Acción requerida
Copie literalmente, del fragmento sobre el Bosquejo de Aguirre Abad, el tramo que va desde "Es menester anotar" hasta "en el asunto.".

Extracto del documento
Lamentablemente los herederos de Aguirre Abad no comprendieron en esos momentos el inmenso valor de esta obra, pues en la Nota introductoria dicen que “es un sencillo bosquejo” cuando en realidad se trata de uno de los mayores testimonios históricos ecuatorianos de todos los tiempos, de capital importancia para descifrar las motivaciones de los principales y secundarios actores de la política del Ecuador durante la primera mitad del siglo XIX, contado por un testigo de primera mano dada su condición de ciudadano imparcial, inteligente y veraz. No conocemos otros testimonios personales de esa época, a no ser la Reseña de José de Villamil, las Memorias del Coronel Teodoro Gómez de la Torre, la Historia General de Pedro Fermín Cevallos y las obras históricas de Pedro Moncayo y Marieta de Veintemilla, pues la historia de Federico González Suárez cuenta sucesos basados en referencias tomadas de archivos y/o bibliotecas, dicho de otra forma, desde fuera, con sucesos en los que su autor, dada la antigüedad de lo que narra, no tuvo parte activa; lo que no sucede con el tantas veces mencionado Bosquejo de Aguirre Abad.

Es menester anotar que no ha llegado a nosotros con el Apéndice de documentos que por alguna razón se perdió en el largo camino recorrido entre la muerte de su autor y el año de su edición. Además, cabe aclarar que la impresión corrió a cargo de la U. Católica y no de la Corporación de Estudios y Publicaciones, como erróneamente se indica, entidad que nada tuvo que ver en el asunto.

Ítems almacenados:
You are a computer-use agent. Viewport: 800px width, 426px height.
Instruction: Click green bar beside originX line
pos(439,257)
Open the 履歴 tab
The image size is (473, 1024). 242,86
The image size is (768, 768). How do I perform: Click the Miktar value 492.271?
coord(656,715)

Tarea completada
Es menester anotar que no ha llegado a nosotros con el Apéndice de documentos que por alguna razón se perdió en el largo camino recorrido entre la muerte de su autor y el año de su edición. Además, cabe aclarar que la impresión corrió a cargo de la U. Católica y no de la Corporación de Estudios y Publicaciones, como erróneamente se indica, entidad que nada tuvo que ver en el asunto.